Tito was talking to Jesus the
other day. Nothing new there. Tito talked to Jesus a lot. Especially these days,
now that Tito was trying like hell to kick crystal meth.
“Jesus, take this demon from me. I
can’t do this shit no more. Please. I gotta stop. In Jesus’ name I pray,” he
would say, or some variation on that theme.
He could put together two or three
clean days in a row and that was about it. Then he was off to see his connect
or anyone who was holding and wanted to party. It wasn’t even
fun anymore. It pretty much skipped the fun train and danced right off to psychosis land within the first two hours now. That used to take days. He was
headed off the cliff and he knew it.
He didn’t have a job. He didn’t
need one. He was young and pretty. In the back of his mind he knew that shit
wasn’t going to last. He would, now and again, see his future self out there on
the street at night. Long, greazy hair. Sores. Meth mouth. Wasn’t anyone gonna
pay for that shit. How the hell those guys got by he didn’t know and didn’t
want to think about.
So Tito talked to Jesus. And the
other day Jesus answered. That was the new part. Tito was two days off his
last run or he would’ve just assumed that he was having a psychotic episode. It
didn’t feel anything like that, though. It felt different than
anything he’d ever experienced. It felt like pure goodness.
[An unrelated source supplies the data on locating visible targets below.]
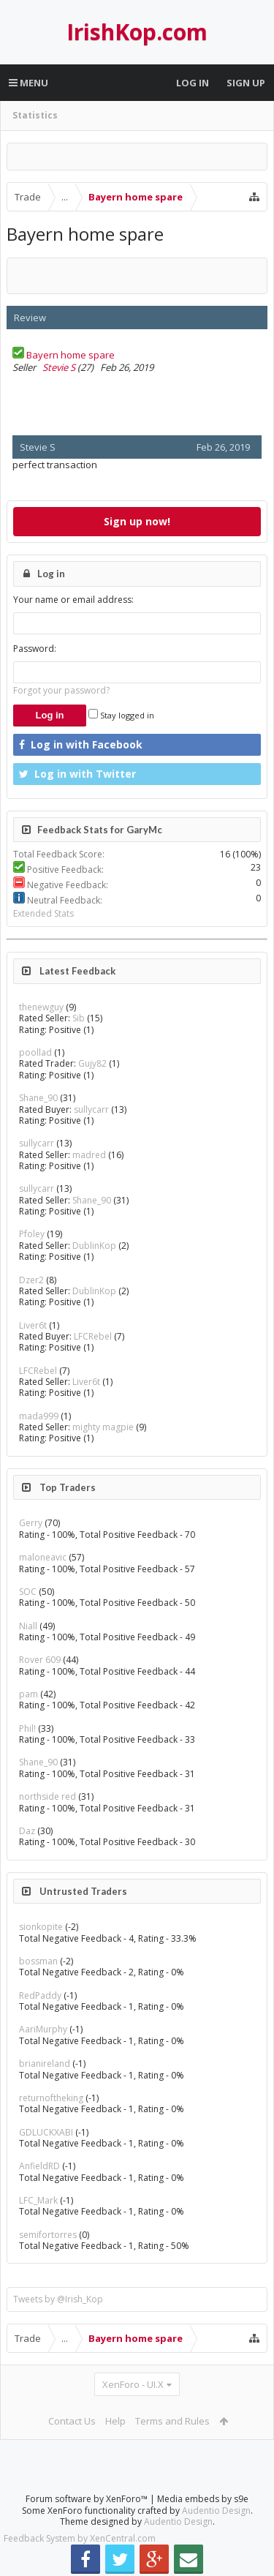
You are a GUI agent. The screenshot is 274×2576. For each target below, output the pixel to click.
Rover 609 (40, 1659)
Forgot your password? (61, 690)
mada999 (38, 1416)
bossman (38, 1961)
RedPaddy (40, 1995)
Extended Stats (43, 913)
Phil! (27, 1728)
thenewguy (41, 1007)
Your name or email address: (73, 599)
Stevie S (58, 367)
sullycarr (91, 1109)
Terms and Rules (172, 2420)
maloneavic (42, 1557)
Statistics (35, 115)
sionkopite (41, 1926)
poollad (35, 1052)
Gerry (30, 1523)
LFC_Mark (38, 2200)
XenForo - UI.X (133, 2384)
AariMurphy (43, 2029)
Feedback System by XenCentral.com (80, 2538)
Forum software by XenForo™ (88, 2499)
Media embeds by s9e (202, 2499)
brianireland (44, 2063)
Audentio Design (216, 2510)
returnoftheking (51, 2098)
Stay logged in (121, 715)
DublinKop (94, 1245)
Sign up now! (137, 521)
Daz (27, 1831)
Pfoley (32, 1234)
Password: (34, 648)
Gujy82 (92, 1063)
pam (28, 1694)
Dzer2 (31, 1280)
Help (115, 2420)
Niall (28, 1626)
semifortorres (48, 2234)
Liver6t (33, 1325)
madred (89, 1155)
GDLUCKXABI (46, 2132)
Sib (78, 1018)
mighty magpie (103, 1427)
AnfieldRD (39, 2166)
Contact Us (72, 2420)
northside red (47, 1796)
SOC (28, 1591)
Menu (28, 82)
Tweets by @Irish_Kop (58, 2299)
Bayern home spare (70, 354)
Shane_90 (38, 1098)
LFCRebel (93, 1336)
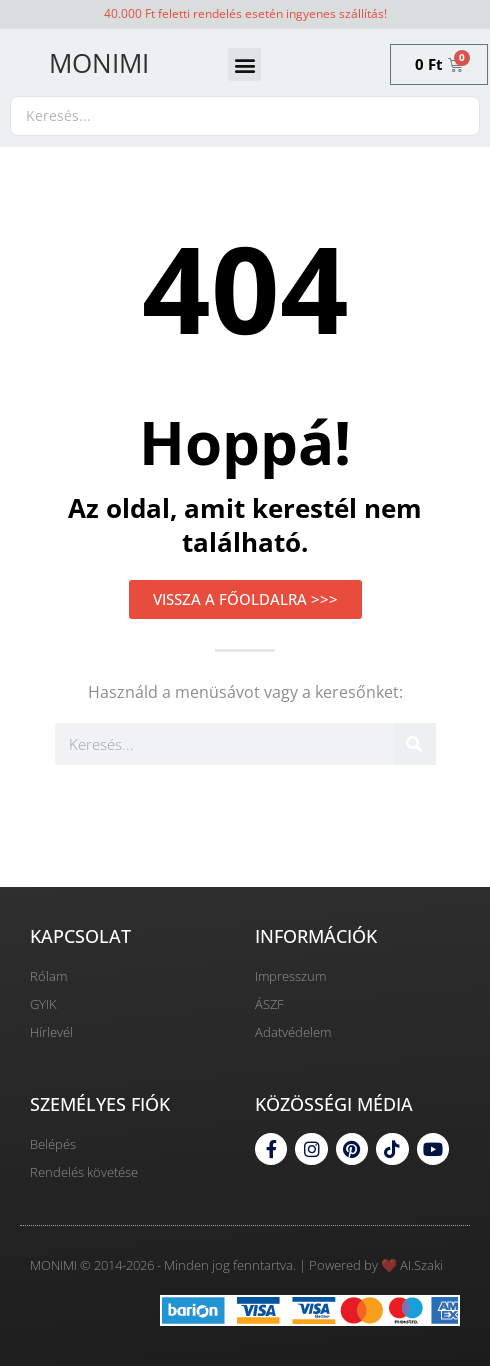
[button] (244, 64)
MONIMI (99, 63)
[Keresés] (415, 744)
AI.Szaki (421, 1265)
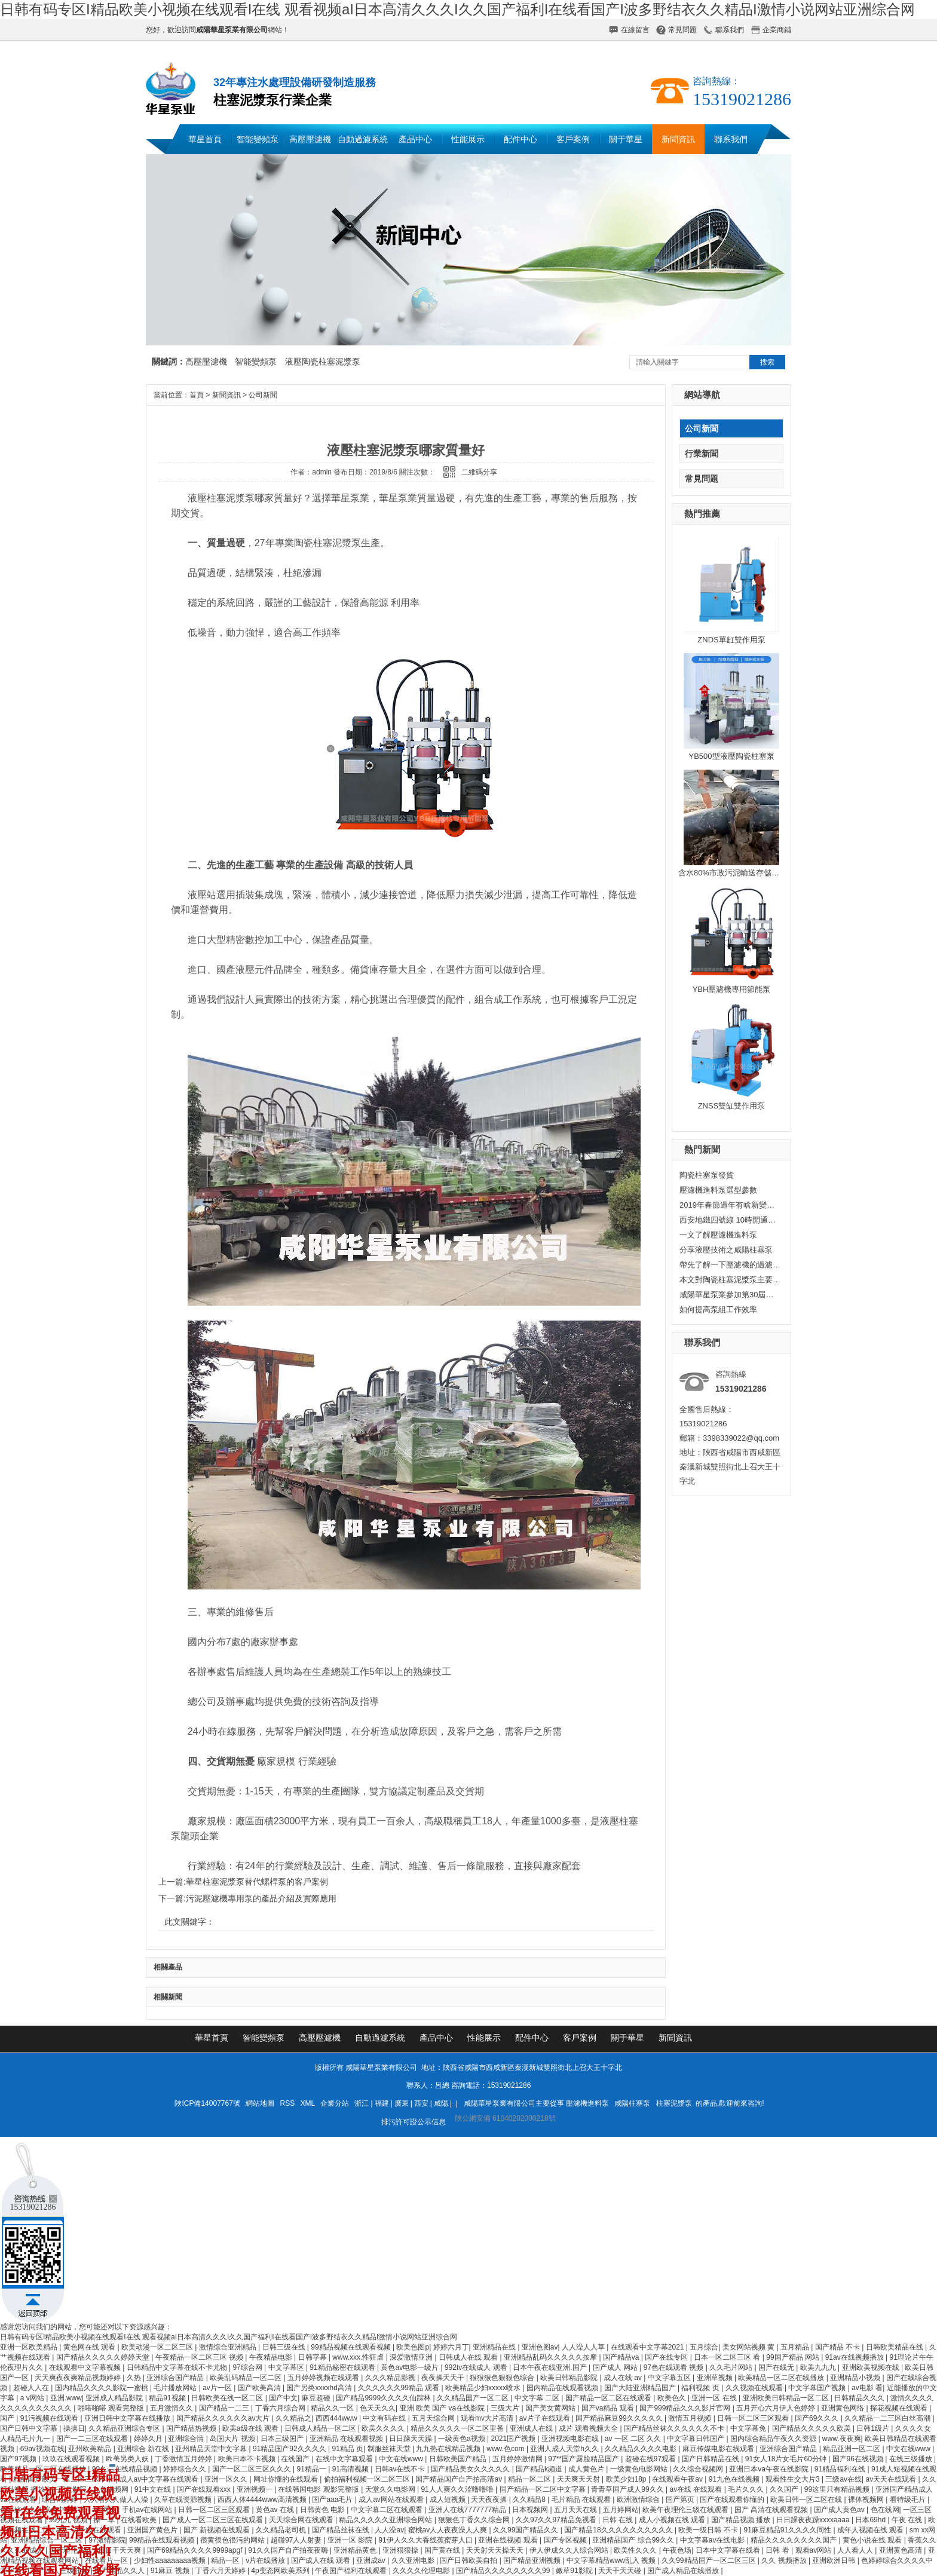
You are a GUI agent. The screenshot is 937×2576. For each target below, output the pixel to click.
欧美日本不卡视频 (247, 2459)
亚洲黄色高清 (901, 2550)
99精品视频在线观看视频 (352, 2347)
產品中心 (415, 139)
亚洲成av (371, 2560)
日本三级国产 (283, 2438)
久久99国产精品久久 (527, 2530)
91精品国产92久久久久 (290, 2449)
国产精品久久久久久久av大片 (224, 2418)
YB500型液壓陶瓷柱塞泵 (731, 756)
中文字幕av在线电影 (713, 2540)
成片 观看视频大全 (589, 2428)
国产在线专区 (667, 2357)
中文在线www (909, 2449)
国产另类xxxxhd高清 (320, 2388)
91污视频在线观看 (50, 2418)
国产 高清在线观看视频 (772, 2509)
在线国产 (296, 2459)
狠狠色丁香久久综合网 (475, 2520)
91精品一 (313, 2469)
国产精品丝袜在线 (341, 2530)
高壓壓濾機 (310, 139)
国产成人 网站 (616, 2367)
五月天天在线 (576, 2509)
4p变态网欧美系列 (281, 2570)
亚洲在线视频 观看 (509, 2540)
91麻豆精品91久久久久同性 (788, 2530)
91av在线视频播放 (855, 2357)
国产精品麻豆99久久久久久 (620, 2418)
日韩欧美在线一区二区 (228, 2398)
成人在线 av (624, 2377)
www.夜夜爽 (841, 2438)
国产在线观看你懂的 (733, 2499)
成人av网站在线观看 (392, 2499)
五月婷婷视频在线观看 (324, 2377)
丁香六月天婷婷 (221, 2570)
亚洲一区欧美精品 (29, 2347)
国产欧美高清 (260, 2388)
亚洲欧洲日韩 (834, 2560)
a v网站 (33, 2398)
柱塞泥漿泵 (674, 2103)
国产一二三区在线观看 (93, 2438)
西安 (421, 2103)
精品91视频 (168, 2398)
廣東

“Yes, Tito. I’m here,” Jesus said.
To hear a voice in his
head, one that didn’t feel like his own, that wasn’t unfamiliar. It was the
quality of it this time. That’s what got him. There was a feeling like if the ocean could talk and you could hear how old and deep it was. That’s what it was like.
“Jesus, is that really you?” Tito
asked the voice.
“Yes.”
“Can you, can you give me a sign?”
“I could. I won’t, though. You
wouldn’t understand but that’s a terrible idea and the consequences would be universe changing. Let’s just say I don’t work that way."
“I believe in you,” Tito said.
“I know.”
“Please help me.”
“I will. Are you
listening?”
“Yes.”
“You can’t do that stuff anymore.”
Tito waited for the rest. There
was just silence. “I know that. But I can’t stop.”
“That’s not true,” Jesus
said. “You stop all the time. You just change your mind when the craving hits
you.”
“Yeah, but, I mean ... I don’t
know what else to do to make it go away.”
“There are two ways to silence a
craving. Feed it every time it barks, or starve it to death. That means you
hear the craving and you don’t listen. After a while, it stops talking.”
“It ain’t that simple,” Tito said.
“I mean, I’m sorry, no disrespect.”
“There are two things you need to
learn. Just two. How not to use and how not to need to use. To do the first you
just listen to this direction. Don’t ever take the first hit. Get
yourself back into a fellowship of people like you who have already stopped and
call them instead. And help someone else instead. Regardless of what your head is telling you. That’s how not to use. Will you
do that? Are you willing?”
“I, I don’t know. What’s the other
thing? How not to need it.”
“You behave like an honest, kind,
caring, unselfish person who is willing to take life’s blows, and you make
amends for the harm you’ve done. You pay your debts and then you stop
generating so much suffering through your own unwise actions. You learn to live
a life you don’t have to run away from. That’s it. That’s all there is.”
Tito started to cry. Not out of joy
or relief, but because he knew he wasn’t going to do those things. He’d
expected or at least hoped for a miracle. That shit wasn’t a miracle. That was
the same crap, almost word for word, that his sponsor told him during his brief stint in Crystal Meth
Anonymous. It was suspiciously familiar, in fact.
“I understand,” Jesus said. “Most
do not have ears to hear. But you will one day. Unless I see you before then.
It’s all up to you.”
Tito choked down an impulse to say
something truly nasty. Then he laughed and told himself that if he was hearing
voices when he was clean, then he was surely fucked for good and all. And he called
his connect.
But before the guy answered, Tito hung up. Then he looked up his old sponsor's number.